Cozze illegali a Taranto, denuncia di VeraLeaks

Luciano Manna segnala pesca abusiva, mitilicoltura fuori controllo e presunti canali commerciali paralleli tra Mar Grande e Mar Piccolo.
La cozze illegali a Taranto torna al centro del dibattito pubblico con una denuncia firmata da Luciano Manna per VeraLeaks. Nel comunicato si parla di attività abusive legate alla pesca e alla mitilicoltura, con reti calate tra Mar Grande e Mar Piccolo, attrezzature lasciate in aree pubbliche e un mercato parallelo che, secondo la segnalazione, danneggerebbe gli operatori regolari.
Cozze illegali a Taranto, la denuncia
Nel testo inviato alla stampa, Manna descrive una situazione che si ripeterebbe ogni primavera, periodo in cui aumentano le attività legate alla raccolta e alla vendita dei mitili. La denuncia riguarda in particolare la presenza di barche e mezzi di fortuna in zone visibili della città, tra via Garibaldi, il Lungomare e l’area della Rotonda, non lontano dalla Prefettura.

Secondo VeraLeaks, i controlli sarebbero insufficienti rispetto alla diffusione del fenomeno. Il comunicato critica tavoli istituzionali e protocolli d’intesa, ritenuti poco incisivi se non accompagnati da interventi continui sul territorio.
Il nodo della filiera legale
Uno dei punti più delicati riguarda la concorrenza subita dagli operatori autorizzati. Chi possiede concessioni a mare, sostiene costi di gestione, paga dipendenti e lavora nel rispetto delle regole, rischierebbe di essere messo fuori mercato da un circuito irregolare capace di vendere prodotto a prezzi molto bassi.
Nel comunicato si fa riferimento anche a presunti accordi tra soggetti autorizzati e canali illegali per l’acquisto di cozze a prezzi ridotti. Si tratta di accuse gravi, che richiedono verifiche da parte degli organi competenti. Il tema, però, pone una questione concreta: senza una filiera tracciabile e controllata, il prodotto legale diventa meno competitivo e il mercato si espone a distorsioni.
VeraLeaks richiama inoltre il problema dei furti nei campi mitili e il rischio che alcuni operatori regolari, ormai esasperati, possano abbandonare l’attività.
Salute pubblica e aree sotto sequestro
Un altro passaggio riguarda le strutture e le aree già finite sotto sequestro negli anni. Secondo la denuncia, container e baracche continuerebbero a essere presenti e utilizzati come punti di appoggio per attività irregolari. Manna chiama in causa gli enti pubblici ai quali sarebbero stati affidati quei luoghi, sostenendo che non sarebbero state adottate misure sufficienti per la rimozione delle strutture.
Il comunicato richiama anche il tema della sicurezza alimentare.

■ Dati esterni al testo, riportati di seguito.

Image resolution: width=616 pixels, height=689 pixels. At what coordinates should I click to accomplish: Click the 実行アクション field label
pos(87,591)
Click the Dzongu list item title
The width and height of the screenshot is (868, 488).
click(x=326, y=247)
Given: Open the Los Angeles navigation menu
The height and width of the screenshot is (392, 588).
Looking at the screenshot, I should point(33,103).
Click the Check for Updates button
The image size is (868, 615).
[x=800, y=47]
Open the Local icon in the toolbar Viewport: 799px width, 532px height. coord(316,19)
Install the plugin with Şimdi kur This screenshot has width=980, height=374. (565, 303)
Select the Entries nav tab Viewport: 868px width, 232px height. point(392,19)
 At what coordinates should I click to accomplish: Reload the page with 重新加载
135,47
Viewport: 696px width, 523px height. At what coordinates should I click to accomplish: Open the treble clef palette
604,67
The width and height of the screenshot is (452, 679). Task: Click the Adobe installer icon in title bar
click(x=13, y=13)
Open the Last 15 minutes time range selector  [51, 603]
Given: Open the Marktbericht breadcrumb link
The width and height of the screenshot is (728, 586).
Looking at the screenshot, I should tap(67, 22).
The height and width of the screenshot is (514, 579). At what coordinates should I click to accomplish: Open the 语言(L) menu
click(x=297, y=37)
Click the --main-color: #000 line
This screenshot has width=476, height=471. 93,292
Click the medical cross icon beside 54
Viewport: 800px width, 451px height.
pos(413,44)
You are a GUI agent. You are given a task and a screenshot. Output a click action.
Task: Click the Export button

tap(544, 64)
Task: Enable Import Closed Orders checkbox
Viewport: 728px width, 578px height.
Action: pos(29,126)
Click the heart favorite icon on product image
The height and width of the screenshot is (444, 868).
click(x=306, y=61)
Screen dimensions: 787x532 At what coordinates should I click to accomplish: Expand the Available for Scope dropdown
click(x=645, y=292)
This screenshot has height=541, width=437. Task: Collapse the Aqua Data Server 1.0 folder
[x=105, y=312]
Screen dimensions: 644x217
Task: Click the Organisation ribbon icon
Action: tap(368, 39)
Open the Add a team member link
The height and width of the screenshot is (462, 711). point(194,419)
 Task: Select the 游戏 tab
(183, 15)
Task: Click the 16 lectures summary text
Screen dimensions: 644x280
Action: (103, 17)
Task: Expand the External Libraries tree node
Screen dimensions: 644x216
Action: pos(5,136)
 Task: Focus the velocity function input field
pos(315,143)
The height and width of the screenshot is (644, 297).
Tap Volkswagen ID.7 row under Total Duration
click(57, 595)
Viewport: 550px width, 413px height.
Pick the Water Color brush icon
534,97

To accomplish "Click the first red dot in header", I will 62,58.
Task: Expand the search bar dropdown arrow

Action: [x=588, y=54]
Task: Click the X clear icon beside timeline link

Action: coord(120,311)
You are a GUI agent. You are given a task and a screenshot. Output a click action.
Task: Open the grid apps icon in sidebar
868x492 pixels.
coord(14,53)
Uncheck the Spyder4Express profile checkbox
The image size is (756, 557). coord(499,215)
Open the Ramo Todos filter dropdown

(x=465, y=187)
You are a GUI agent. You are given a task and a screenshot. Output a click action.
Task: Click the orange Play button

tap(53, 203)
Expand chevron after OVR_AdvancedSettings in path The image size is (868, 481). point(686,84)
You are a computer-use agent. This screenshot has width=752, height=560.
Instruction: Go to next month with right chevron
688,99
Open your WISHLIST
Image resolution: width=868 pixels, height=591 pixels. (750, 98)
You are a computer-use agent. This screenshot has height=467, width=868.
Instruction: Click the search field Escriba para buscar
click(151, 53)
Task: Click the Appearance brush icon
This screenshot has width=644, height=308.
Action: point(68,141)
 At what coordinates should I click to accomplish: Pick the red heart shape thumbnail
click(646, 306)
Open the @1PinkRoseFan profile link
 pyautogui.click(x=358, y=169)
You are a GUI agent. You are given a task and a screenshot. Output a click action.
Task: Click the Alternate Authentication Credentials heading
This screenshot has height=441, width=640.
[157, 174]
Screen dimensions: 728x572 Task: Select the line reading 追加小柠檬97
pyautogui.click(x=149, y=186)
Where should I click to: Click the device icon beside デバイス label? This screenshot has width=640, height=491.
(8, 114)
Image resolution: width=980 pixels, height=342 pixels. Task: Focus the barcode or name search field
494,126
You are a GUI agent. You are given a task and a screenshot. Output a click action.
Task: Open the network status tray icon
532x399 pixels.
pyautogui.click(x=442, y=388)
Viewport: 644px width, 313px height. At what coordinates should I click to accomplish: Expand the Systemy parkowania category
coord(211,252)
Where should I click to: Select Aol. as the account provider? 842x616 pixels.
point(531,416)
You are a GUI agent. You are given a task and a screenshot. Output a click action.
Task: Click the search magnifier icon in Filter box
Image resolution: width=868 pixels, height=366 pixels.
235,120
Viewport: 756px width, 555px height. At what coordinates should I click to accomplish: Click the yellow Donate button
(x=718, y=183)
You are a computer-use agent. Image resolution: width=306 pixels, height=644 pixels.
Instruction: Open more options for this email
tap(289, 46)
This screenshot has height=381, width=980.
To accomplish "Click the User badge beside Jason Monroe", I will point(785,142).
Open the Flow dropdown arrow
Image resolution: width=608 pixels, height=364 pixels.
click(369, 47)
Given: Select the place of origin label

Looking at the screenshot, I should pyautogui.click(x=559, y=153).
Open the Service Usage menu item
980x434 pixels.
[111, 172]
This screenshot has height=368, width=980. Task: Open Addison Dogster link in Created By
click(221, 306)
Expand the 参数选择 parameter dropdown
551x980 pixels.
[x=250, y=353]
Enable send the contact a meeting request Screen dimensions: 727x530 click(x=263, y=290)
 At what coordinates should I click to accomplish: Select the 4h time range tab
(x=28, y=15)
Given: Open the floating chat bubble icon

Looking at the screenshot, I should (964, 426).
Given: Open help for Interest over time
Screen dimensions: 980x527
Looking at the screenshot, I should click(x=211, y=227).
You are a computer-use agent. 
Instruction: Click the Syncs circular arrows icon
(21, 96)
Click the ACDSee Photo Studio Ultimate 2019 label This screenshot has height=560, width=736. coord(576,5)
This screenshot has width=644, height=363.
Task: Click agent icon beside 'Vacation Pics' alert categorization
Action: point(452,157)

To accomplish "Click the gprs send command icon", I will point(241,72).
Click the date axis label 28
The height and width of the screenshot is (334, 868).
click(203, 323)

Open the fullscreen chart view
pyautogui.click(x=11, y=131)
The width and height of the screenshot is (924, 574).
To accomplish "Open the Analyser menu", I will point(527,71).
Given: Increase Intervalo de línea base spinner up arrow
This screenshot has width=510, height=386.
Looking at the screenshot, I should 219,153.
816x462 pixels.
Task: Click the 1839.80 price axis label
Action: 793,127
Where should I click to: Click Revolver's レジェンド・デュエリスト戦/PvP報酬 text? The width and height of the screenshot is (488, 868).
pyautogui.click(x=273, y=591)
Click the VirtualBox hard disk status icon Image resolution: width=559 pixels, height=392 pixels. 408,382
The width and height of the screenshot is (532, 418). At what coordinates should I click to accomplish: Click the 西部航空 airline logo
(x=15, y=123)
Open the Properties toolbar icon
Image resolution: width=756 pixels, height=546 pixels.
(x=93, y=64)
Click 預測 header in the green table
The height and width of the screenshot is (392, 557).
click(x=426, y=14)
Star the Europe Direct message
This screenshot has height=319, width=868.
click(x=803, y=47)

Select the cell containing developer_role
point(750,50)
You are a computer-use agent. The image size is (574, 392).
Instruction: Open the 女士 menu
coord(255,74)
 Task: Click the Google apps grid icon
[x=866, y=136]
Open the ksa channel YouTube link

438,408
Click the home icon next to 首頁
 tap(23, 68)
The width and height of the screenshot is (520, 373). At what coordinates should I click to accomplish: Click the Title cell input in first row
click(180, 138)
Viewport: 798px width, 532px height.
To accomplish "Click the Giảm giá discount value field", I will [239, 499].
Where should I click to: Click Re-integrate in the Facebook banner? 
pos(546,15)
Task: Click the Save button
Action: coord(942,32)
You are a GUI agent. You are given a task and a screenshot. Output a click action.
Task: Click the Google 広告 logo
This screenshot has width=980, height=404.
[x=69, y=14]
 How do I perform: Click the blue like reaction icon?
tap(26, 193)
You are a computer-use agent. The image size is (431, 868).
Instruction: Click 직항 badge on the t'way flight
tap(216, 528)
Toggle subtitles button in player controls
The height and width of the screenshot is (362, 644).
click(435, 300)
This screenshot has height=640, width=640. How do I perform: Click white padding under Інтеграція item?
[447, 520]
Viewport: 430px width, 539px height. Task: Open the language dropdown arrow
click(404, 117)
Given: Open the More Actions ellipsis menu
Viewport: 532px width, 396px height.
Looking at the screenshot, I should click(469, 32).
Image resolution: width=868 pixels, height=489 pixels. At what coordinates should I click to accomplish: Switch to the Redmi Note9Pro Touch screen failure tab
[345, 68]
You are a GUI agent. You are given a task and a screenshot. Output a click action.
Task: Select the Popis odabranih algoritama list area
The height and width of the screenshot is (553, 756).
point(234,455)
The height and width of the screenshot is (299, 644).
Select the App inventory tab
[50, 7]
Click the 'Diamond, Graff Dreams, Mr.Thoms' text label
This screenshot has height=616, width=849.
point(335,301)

La vendita di prodotto non tracciato, se confermata, rappresenterebbe un rischio serio per i consumatori e per l’immagine della cozza tarantina, già colpita negli anni da problemi ambientali, controlli sanitari e concorrenza esterna.
Manna cita inoltre la pratica della re-immersione di cozze provenienti da altri mari, tema già emerso nel dibattito locale, con prodotto estero o di altre zone che verrebbe poi immesso nei circuiti commerciali come tarantino.
Appello ai controlli
Nel comunicato non mancano riferimenti alla Guardia Costiera. Manna riconosce difficoltà operative legate a uomini e mezzi, ma chiede un segnale netto e una programmazione stabile dei controlli. L’obiettivo indicato è il ripristino di un livello ordinario di legalità in un settore centrale per l’economia del mare.
La denuncia di VeraLeaks solleva questioni che toccano lavoro, salute pubblica, concorrenza e tutela del territorio. Ora la risposta attesa riguarda i controlli: non episodi isolati, ma interventi continui e verificabili.